The real problem with Cyber Security is that most of the enterprise networks have myriads of computers which have access to both, the intranet (militarised zones) and the internet (demilitarised zones). The various modes of attacks described in the article can be made on any one of these to affect the entire network and other nodes connected to it. Hence, the scope of work of Security Operations Centre (SOC) teams in organisations is to keep a watch on all these myriad computers connected to the network, which is a humungous task, to say the least.

With over 26 years of research and development (R&D) on secure connectivity, we have now developed a connectivity solution which can alleviate most of these problems.

What is it that we need to protect? The answer is the internal network (militarised zone) and all that it contains in the internal databases and the internal wide area network (WAN) computing.

Thus, in our disruptive connectivity solution — PVDTN-STS-IBN (PSI) – we have physically isolated the internal network (militarised zone) from the external networks (demilitarised zone which have access to the internet and Public Data Networks) at the LAN / MAN / WAN levels in all organisation locations and automated the transfer of publishable information/data and mail, back and forth, between the internal and external networks at a single central point (usually the data centre) of the network through a Secure Transfer System (STS). The STS system comprises of a company Communication Server (CS) connected to the intranet LAN at the central location, through which all data/mail required to be sent to the external network is routed, a Company public or Web server (PS) connected to the Internet LAN at this central location, and an intermediate or relay server (IS) connected to a secure switch (a 3 position, electromechanical, microcontroller driven, RJ45 switch) operated by an automatic switching software loaded on the IS.

At all other locations in the network, the internal and external networks are kept completely isolated. The intranet LAN at all peripheral locations are connected to the central intranet LAN through an integrated point-to-point (p2p) leased line based MAN / WAN connectivity, to form a homogenous LAN / MAN / WAN internal network. The Internet LANs at all locations get their Internet feed from the local ISP. All computer nodes of the intranet send and receive their mail via the RMSs (regional mail servers), CMS (company mail server) all connected to the intranet. The external mail in and out, the route from the CMS via the STS system to the IMG (internet mail gateway) residing in the Web server (PS) which is connected to the Internet LAN, and vice-versa. Thus the computer nodes of the internal network do not need to connect to the Internet for sending and receiving external mail. The STS system ensures that the security of the internal network is not impaired.

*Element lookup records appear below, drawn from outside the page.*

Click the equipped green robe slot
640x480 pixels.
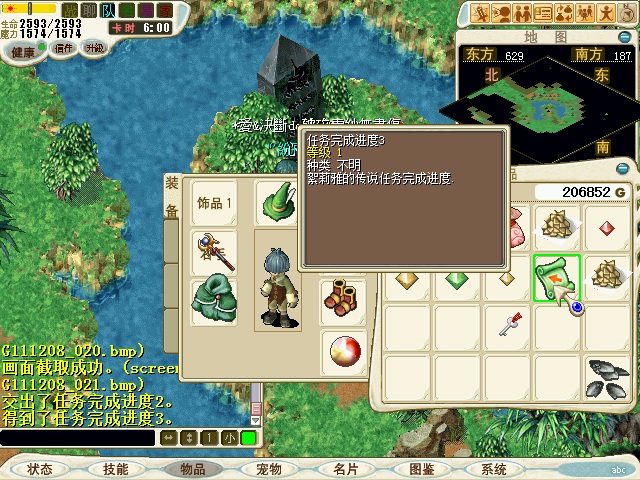214,301
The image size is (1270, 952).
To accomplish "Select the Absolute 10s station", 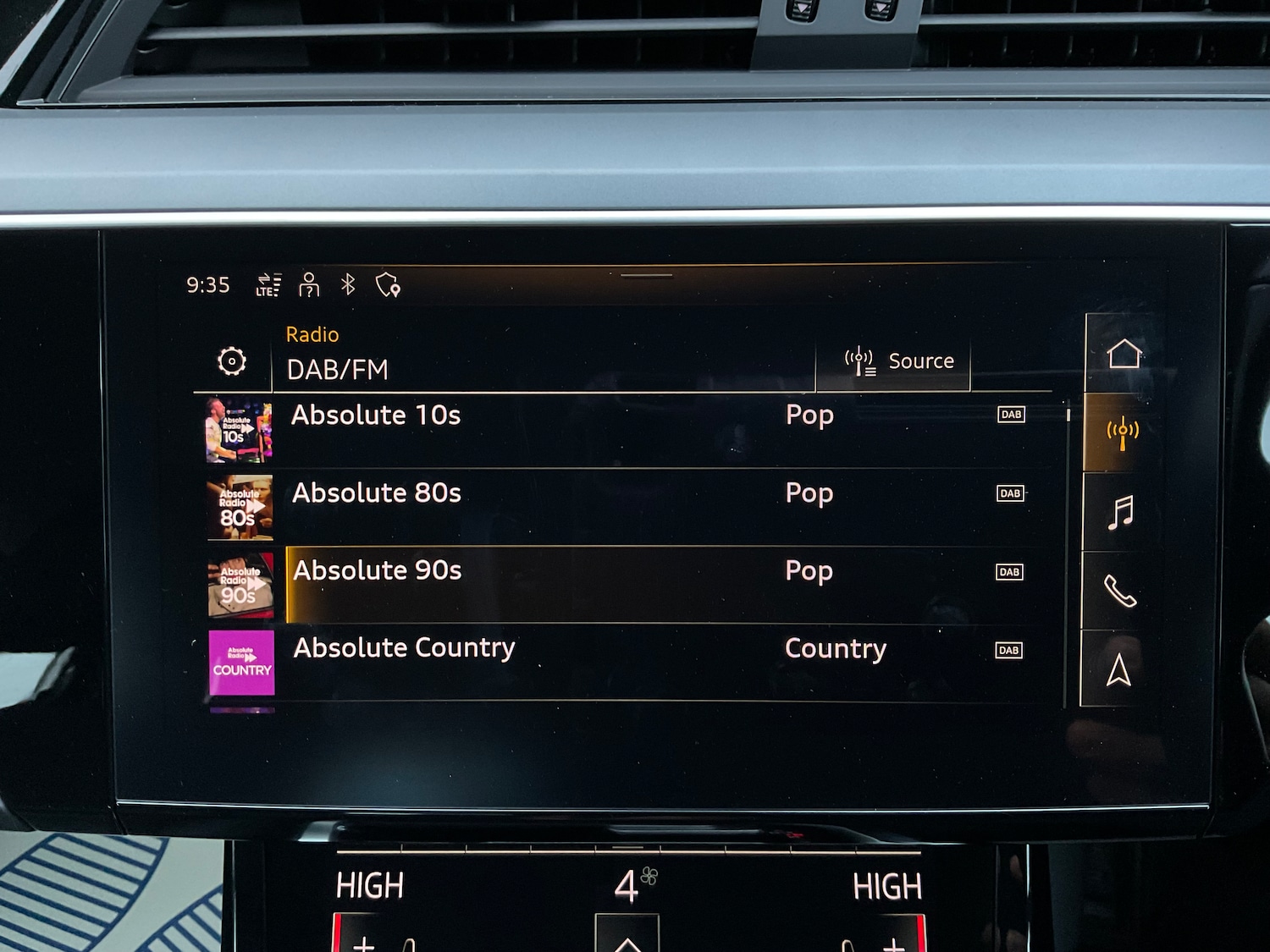I will coord(376,415).

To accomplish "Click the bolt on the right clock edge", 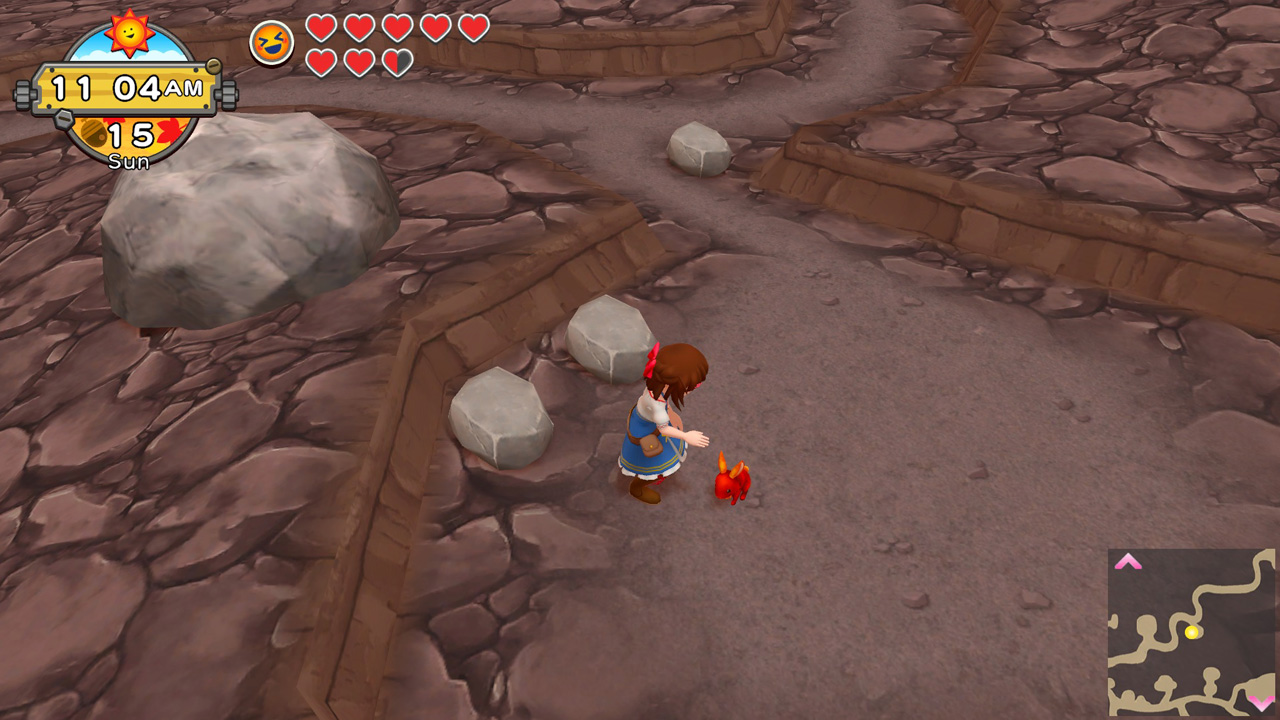I will [229, 94].
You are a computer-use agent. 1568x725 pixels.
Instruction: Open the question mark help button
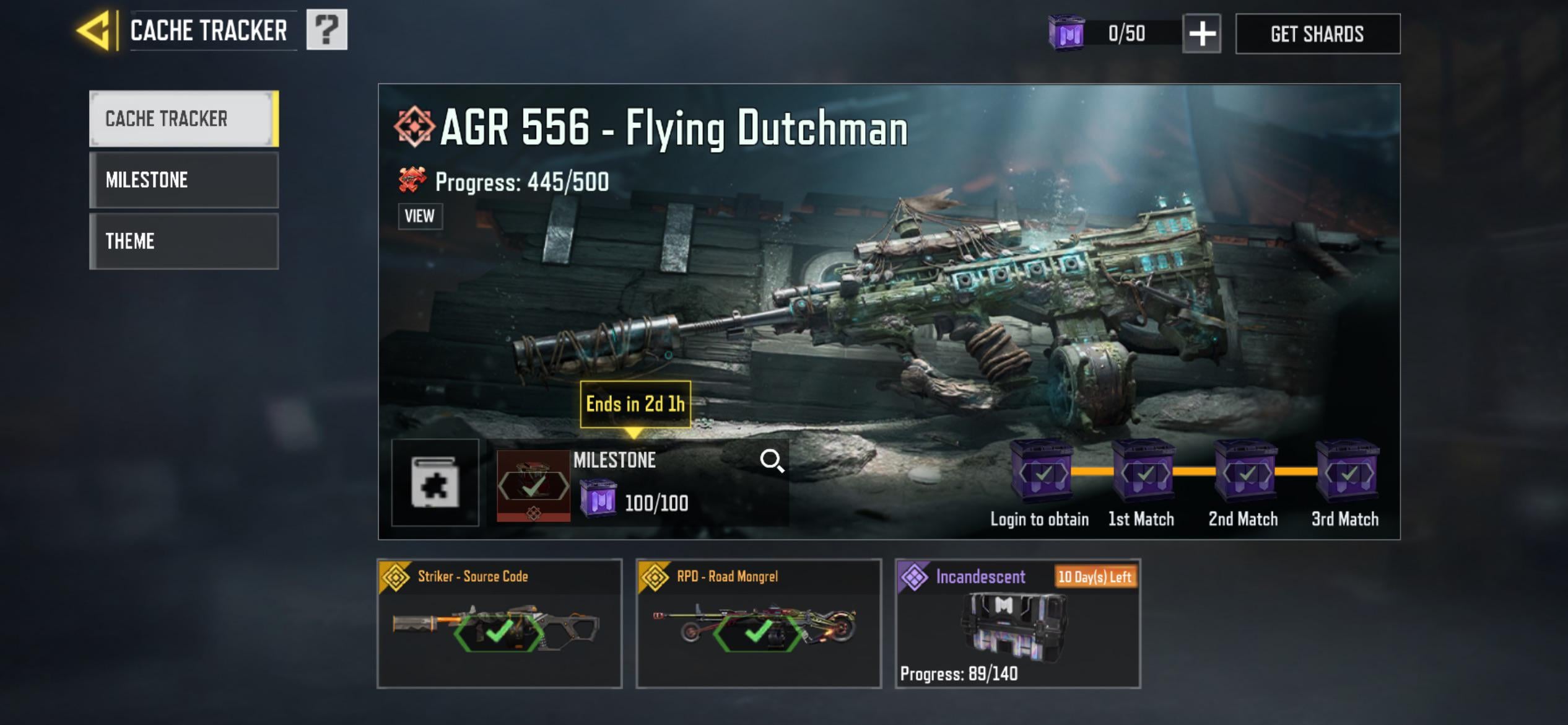327,30
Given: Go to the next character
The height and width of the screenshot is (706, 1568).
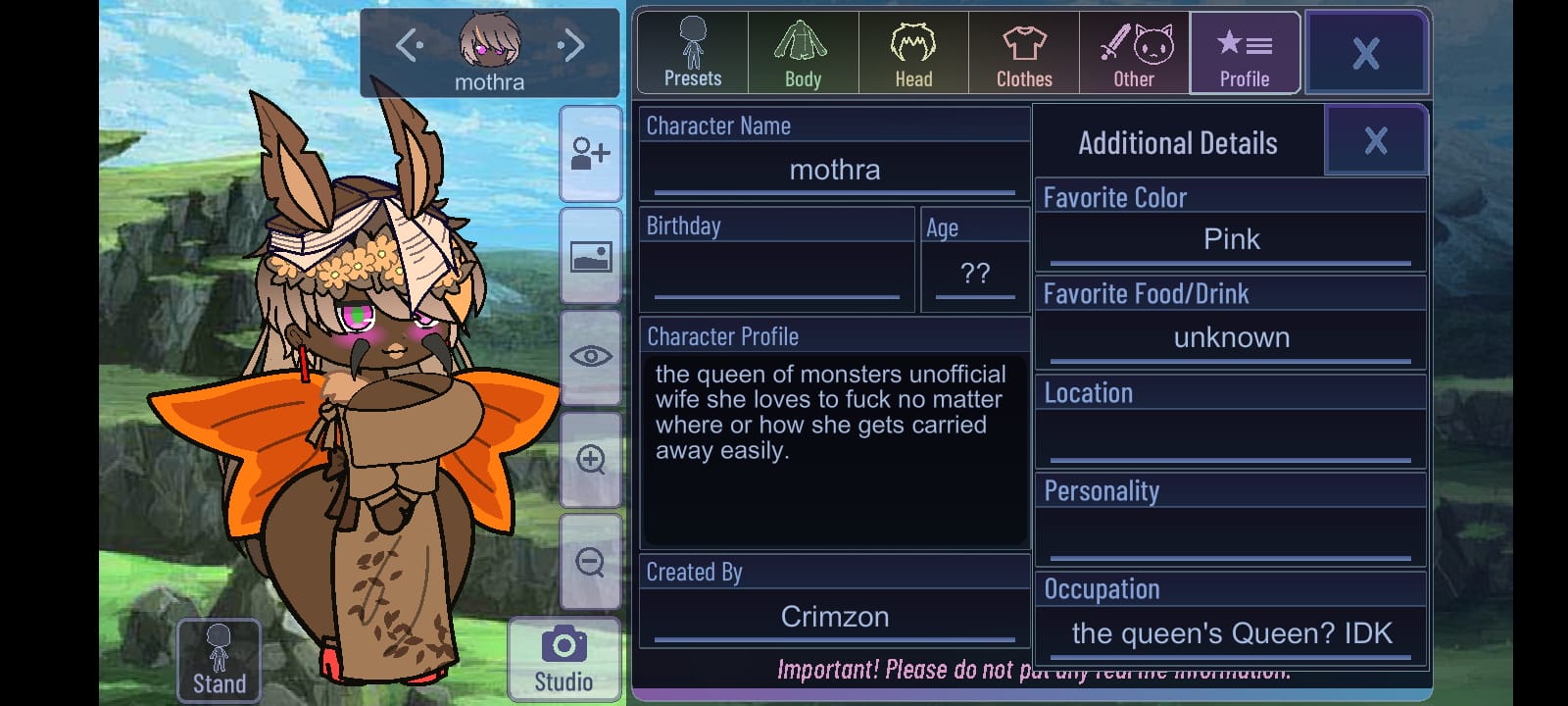Looking at the screenshot, I should pyautogui.click(x=571, y=45).
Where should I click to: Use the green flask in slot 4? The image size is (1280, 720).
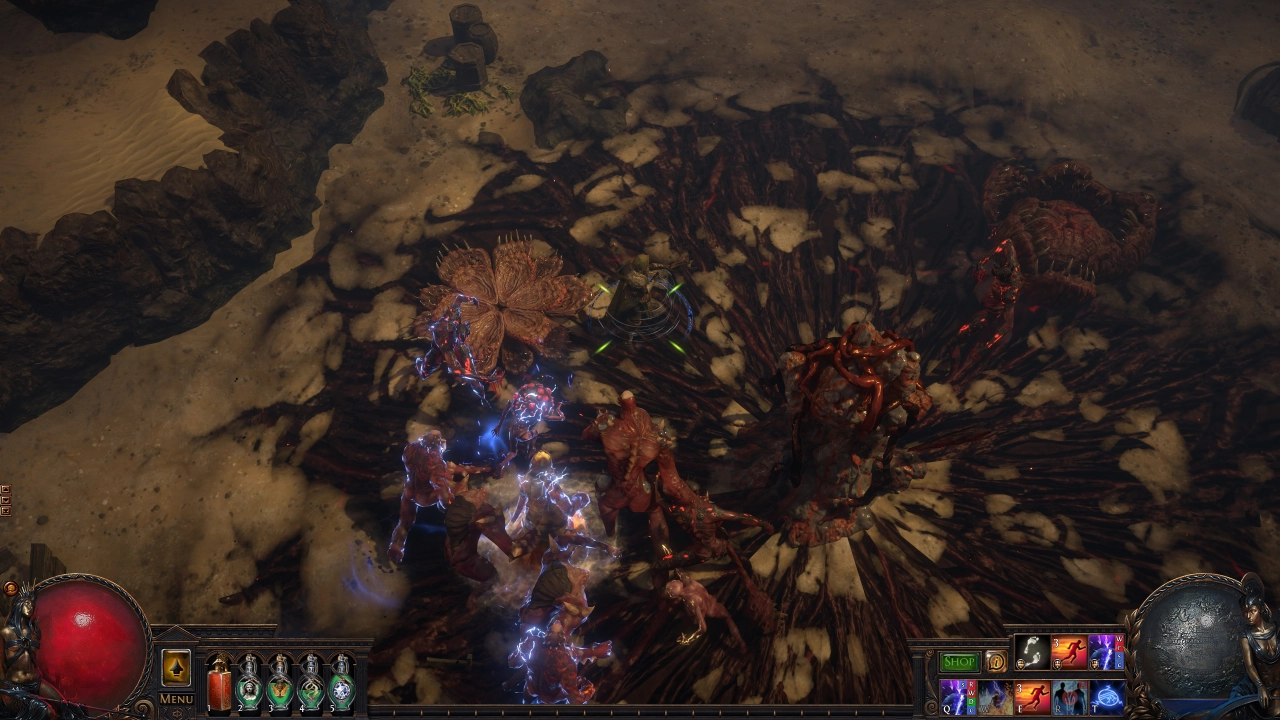pos(311,684)
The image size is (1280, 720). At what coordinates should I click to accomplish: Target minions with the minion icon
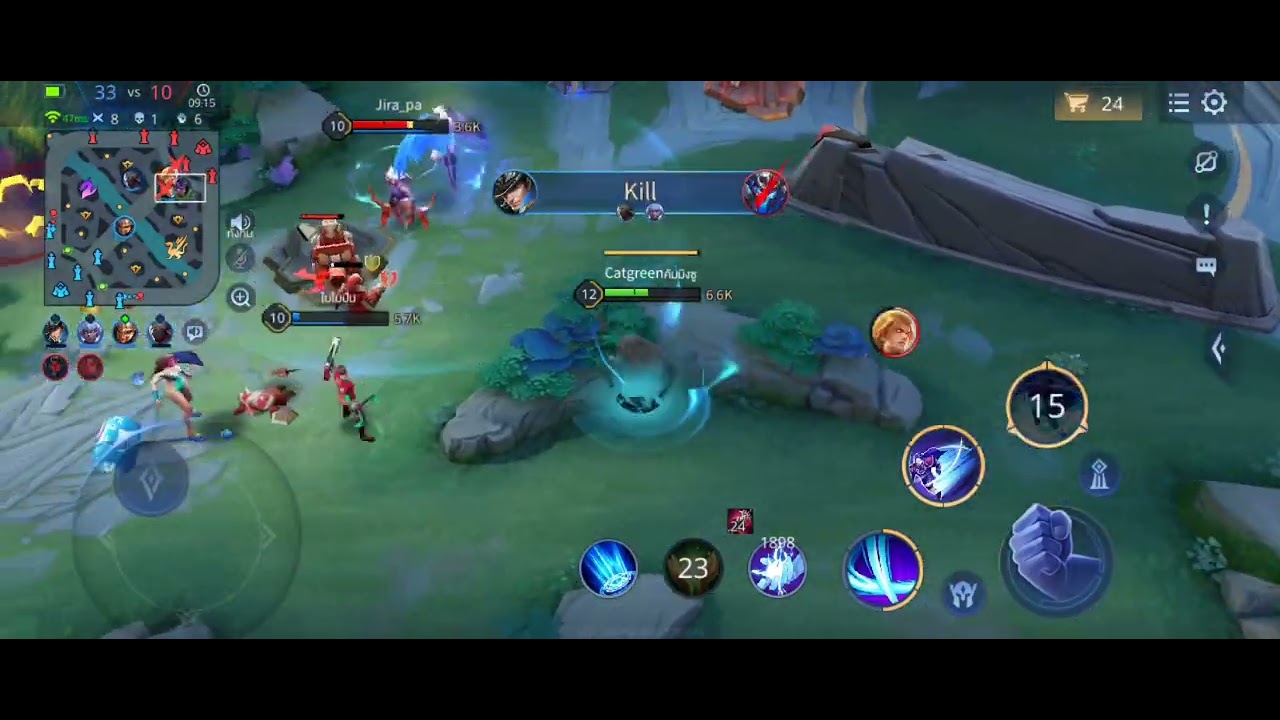pyautogui.click(x=963, y=595)
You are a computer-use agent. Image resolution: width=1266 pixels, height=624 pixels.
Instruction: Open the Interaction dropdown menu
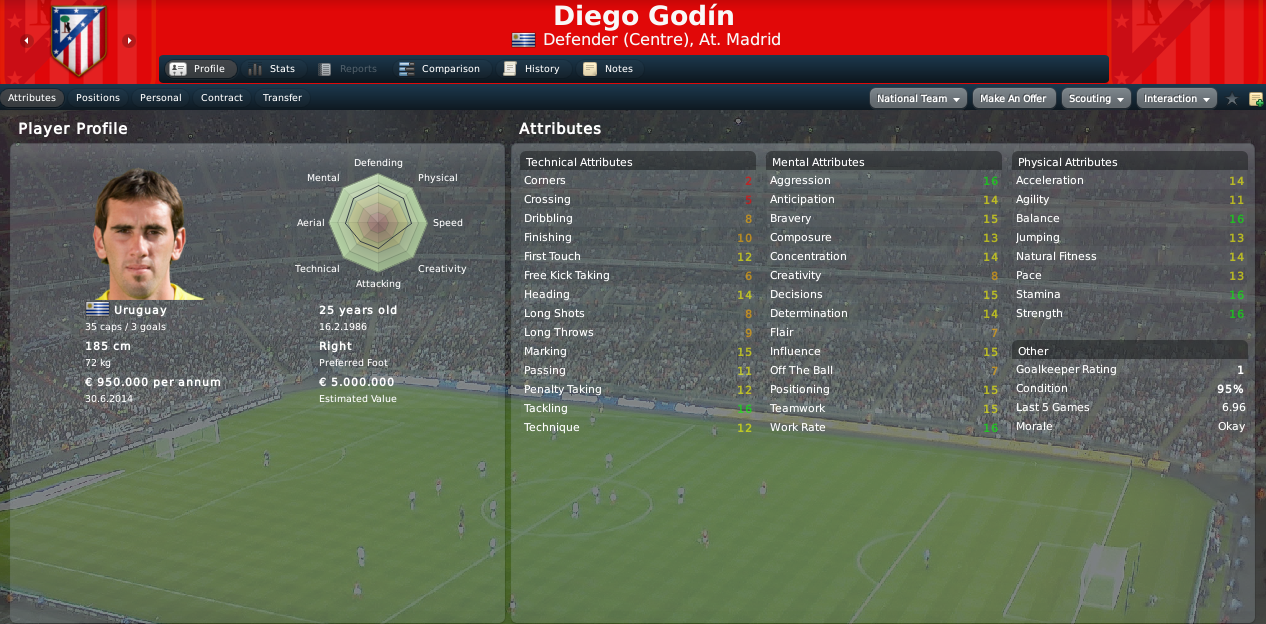[1176, 99]
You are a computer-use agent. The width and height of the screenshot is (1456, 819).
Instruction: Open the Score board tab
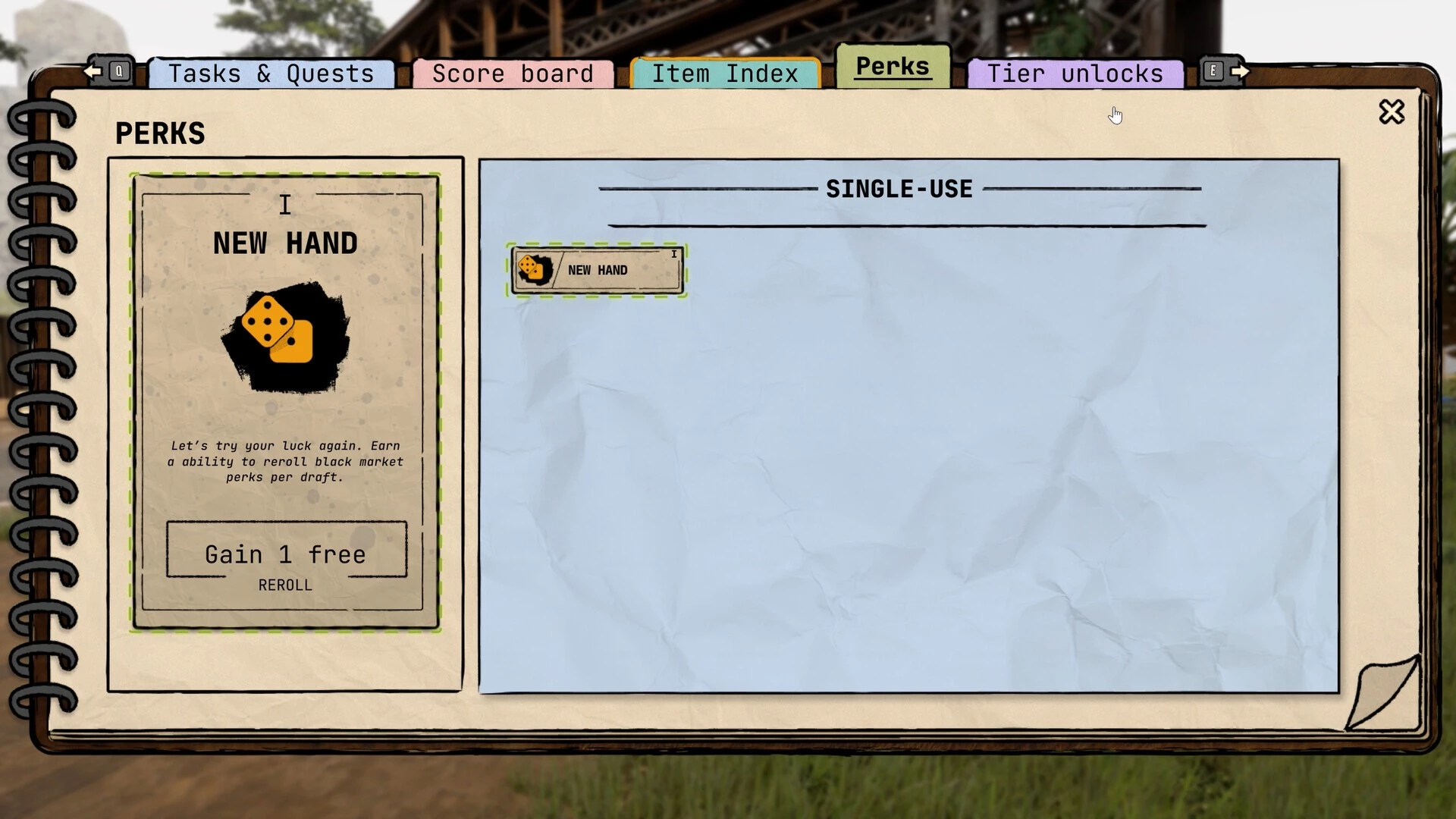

However, there will be people in the company who need to browse the Internet for their work or get into collaboration with business partners, vendors, consultants, etc. They need direct Internet access. Such people are provided with an IBN (Internet browsing node) which comprises of a switchable thin client which works with VMs on each LAN, with no connection with each other. This switchable thin client is connected to a secure switch, same as the one for the STS system, but operated by an on-demand switching software added to the thin client’s operating system (OS). 

In the demilitarised zone, the internet LAN, we have the web server which has the following types of information: company Information which is on read-only pages, the web Information which are the interactive pages, the email gateway, and the storage info.

The read-only pages are impervious to any cyber security threat vectors. The interactive pages, email gateway, and the storage info could be vulnerable to cyber threat vectors. By introducing multi-factor authentication to access the interactive pages and the storage info it is possible to mitigate the threats by restricting entry to authorised users only for these pages. The email gateway is open for sending and receiving emails. Apart from the Firewalls at the entry, endpoint security must be provided to all the Internet virtual machine (VMs) on the Internet LANs, and the Web Server (PS) and the Intermediate Server (IS). Hackers cannot enter the internal network as it is physically separated from the Internet. Malware can creep through the PS to IS, and hence it needs to be kept protected. End-point security is required for the Internet VMs to ensure they are available on demand, not for the security of the internal network.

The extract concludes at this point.